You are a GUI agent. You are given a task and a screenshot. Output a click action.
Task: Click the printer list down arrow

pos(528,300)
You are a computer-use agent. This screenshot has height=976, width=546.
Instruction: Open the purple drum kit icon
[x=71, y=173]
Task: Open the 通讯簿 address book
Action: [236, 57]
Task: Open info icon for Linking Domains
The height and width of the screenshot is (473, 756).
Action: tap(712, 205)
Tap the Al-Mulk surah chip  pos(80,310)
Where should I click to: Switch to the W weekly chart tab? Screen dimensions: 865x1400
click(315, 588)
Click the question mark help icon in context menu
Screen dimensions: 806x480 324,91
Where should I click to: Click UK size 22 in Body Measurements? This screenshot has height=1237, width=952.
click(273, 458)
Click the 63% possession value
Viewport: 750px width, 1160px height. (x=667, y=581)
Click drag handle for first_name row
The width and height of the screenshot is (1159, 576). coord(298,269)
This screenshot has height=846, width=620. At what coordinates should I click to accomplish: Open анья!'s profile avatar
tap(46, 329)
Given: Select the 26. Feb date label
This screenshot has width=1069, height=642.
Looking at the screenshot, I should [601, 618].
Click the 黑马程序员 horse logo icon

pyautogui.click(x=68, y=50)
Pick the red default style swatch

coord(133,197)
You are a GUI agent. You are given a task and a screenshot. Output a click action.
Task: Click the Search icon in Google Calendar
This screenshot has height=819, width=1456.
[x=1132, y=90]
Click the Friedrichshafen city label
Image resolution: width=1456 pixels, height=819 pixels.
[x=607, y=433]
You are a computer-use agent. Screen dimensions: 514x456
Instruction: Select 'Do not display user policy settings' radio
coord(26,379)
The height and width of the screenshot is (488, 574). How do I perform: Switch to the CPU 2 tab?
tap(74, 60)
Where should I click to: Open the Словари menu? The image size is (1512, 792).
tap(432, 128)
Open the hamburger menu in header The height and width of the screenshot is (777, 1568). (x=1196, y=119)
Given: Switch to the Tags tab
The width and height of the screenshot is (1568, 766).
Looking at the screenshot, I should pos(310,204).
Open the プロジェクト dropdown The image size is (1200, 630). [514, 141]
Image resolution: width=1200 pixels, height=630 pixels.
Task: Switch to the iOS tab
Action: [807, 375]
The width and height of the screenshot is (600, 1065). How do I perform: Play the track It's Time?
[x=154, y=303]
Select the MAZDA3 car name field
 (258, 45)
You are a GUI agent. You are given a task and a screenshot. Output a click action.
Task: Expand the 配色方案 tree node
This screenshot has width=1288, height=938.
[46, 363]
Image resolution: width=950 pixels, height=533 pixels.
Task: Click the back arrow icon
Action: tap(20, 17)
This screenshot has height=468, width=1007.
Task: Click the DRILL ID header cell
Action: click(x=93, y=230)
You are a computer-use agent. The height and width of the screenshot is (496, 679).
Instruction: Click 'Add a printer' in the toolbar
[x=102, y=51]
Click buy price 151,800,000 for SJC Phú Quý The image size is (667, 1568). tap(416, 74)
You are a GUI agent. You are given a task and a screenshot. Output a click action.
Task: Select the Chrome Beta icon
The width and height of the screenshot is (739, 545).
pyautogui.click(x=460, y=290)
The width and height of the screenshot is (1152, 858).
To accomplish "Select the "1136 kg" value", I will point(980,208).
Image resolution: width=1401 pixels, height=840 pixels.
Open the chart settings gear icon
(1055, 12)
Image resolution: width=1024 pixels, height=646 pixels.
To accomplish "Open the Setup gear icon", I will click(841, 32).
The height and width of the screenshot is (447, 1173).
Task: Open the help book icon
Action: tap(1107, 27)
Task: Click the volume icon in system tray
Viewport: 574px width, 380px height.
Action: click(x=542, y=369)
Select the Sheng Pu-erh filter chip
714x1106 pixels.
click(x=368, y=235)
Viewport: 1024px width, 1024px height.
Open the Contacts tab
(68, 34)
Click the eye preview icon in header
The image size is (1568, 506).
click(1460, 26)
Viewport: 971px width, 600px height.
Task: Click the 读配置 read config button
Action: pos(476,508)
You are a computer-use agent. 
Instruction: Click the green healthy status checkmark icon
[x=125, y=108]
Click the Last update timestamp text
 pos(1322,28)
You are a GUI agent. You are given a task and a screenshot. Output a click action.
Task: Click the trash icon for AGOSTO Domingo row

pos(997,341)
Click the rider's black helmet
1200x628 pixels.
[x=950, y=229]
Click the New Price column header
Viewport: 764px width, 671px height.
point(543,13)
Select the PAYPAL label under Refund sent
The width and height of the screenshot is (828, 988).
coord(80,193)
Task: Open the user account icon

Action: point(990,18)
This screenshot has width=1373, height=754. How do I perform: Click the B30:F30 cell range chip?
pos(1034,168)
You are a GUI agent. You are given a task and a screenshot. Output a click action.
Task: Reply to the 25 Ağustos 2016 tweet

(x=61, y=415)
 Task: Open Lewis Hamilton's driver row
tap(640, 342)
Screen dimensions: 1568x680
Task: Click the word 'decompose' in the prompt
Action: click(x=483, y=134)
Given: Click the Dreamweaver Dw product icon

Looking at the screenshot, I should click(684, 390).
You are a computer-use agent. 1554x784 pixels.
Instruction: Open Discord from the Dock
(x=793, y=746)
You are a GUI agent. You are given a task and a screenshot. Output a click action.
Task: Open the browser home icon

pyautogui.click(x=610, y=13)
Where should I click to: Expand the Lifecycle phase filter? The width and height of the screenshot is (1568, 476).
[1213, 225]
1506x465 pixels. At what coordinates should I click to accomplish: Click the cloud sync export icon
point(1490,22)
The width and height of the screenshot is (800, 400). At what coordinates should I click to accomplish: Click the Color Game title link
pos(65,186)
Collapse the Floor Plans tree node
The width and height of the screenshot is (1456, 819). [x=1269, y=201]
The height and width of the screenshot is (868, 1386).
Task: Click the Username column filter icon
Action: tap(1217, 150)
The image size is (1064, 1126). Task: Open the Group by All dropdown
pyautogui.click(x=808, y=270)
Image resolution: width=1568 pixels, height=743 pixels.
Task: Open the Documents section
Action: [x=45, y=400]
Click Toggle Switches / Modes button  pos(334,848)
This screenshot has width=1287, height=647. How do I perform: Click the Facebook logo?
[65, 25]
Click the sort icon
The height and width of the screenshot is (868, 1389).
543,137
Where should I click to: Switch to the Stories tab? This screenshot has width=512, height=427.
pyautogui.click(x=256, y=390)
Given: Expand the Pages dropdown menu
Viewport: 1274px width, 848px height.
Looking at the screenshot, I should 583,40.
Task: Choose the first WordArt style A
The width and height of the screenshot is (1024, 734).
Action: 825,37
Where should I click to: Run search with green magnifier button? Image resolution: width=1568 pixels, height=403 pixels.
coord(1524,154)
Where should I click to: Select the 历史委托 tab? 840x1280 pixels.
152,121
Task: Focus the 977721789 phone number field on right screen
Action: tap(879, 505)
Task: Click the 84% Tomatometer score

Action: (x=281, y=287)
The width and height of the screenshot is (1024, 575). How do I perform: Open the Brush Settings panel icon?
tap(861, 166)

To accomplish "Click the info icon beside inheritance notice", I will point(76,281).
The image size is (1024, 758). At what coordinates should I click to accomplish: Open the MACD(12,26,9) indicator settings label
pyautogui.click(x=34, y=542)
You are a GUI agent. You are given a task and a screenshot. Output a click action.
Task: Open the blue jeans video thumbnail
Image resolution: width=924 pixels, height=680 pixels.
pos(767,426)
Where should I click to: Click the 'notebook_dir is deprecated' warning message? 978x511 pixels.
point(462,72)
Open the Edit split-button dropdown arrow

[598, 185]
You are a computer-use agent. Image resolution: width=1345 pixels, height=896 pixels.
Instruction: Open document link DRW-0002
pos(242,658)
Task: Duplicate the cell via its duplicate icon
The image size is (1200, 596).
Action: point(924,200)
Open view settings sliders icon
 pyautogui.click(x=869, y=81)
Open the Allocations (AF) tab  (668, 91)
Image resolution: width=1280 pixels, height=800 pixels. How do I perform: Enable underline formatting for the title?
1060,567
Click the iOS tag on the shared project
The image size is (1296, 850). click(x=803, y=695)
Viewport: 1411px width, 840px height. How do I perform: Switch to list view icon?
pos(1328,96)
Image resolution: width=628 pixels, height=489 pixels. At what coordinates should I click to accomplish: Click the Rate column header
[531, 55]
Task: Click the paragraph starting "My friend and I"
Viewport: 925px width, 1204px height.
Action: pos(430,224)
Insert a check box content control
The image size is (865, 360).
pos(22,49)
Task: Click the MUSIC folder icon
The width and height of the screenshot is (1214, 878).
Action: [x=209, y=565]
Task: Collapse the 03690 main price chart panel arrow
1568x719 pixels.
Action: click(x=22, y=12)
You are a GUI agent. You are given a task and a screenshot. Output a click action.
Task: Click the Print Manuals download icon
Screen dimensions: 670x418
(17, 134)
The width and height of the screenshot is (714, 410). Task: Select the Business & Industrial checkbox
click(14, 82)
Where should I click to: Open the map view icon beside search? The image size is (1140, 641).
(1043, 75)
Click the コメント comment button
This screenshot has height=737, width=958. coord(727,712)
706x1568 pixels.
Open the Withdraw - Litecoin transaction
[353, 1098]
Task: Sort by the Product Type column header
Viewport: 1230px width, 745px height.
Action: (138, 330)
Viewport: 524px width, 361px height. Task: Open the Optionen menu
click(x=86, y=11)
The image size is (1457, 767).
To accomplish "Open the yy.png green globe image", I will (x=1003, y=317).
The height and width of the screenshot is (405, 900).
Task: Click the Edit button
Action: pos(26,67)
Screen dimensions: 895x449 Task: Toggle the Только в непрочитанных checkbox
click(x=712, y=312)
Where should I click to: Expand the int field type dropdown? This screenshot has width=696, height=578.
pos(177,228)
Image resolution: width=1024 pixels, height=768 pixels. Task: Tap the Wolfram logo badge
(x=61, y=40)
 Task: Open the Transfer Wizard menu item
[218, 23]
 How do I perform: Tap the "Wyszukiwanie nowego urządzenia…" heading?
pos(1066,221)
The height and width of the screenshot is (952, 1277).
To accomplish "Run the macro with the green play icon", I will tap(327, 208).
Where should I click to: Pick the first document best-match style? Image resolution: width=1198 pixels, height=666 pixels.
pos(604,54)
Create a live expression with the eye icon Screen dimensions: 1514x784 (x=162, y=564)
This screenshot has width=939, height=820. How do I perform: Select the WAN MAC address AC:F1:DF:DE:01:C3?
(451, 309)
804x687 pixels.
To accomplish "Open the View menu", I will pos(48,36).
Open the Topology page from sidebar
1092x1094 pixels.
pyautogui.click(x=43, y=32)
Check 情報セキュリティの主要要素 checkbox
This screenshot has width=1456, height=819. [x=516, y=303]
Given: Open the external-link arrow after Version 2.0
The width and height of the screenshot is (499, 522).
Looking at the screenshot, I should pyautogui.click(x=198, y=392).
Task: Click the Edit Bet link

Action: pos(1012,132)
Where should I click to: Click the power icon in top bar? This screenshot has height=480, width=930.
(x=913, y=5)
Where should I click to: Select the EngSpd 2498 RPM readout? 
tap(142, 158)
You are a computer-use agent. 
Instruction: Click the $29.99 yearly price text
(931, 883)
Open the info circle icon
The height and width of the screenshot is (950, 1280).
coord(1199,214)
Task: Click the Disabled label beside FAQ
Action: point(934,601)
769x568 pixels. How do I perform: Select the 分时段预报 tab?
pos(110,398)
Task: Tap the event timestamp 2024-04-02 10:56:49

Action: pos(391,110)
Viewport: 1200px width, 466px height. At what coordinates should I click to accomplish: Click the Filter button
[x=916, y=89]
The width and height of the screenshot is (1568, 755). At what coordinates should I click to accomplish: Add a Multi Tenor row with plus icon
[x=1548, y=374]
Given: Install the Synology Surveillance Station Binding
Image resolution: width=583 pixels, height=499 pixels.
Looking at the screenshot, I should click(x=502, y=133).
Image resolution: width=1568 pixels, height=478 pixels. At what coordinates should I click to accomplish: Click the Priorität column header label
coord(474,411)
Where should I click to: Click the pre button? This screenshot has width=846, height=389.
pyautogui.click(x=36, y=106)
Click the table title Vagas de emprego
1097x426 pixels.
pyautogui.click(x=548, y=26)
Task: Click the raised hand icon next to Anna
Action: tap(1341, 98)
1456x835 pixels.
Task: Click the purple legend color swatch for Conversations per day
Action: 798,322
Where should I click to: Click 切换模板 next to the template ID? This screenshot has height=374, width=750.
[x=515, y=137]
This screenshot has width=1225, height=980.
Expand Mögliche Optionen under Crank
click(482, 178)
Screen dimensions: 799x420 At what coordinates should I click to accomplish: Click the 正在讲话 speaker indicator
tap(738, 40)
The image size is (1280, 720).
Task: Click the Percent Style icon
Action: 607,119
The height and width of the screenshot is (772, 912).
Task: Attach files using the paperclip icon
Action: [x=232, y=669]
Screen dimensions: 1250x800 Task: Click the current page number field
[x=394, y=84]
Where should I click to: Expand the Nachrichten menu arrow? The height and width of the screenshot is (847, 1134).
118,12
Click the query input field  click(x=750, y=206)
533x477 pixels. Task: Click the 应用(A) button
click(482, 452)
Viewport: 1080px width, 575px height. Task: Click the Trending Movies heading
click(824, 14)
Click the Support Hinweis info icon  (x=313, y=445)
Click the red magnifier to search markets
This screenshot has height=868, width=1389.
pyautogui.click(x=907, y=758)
□ □ □ □ □
- [The problem]
Repeat the lines from the item in the line that contains "Where should I click to: Click UK" through the line that contains "The width and height of the screenshot is (1159, 576).", keeping both of those lines.

- [Problem solution]
Where should I click to: Click UK size 22 in Body Measurements? This screenshot has height=1237, width=952.
click(273, 458)
Click the 63% possession value
Viewport: 750px width, 1160px height. (x=667, y=581)
Click drag handle for first_name row
The width and height of the screenshot is (1159, 576). coord(298,269)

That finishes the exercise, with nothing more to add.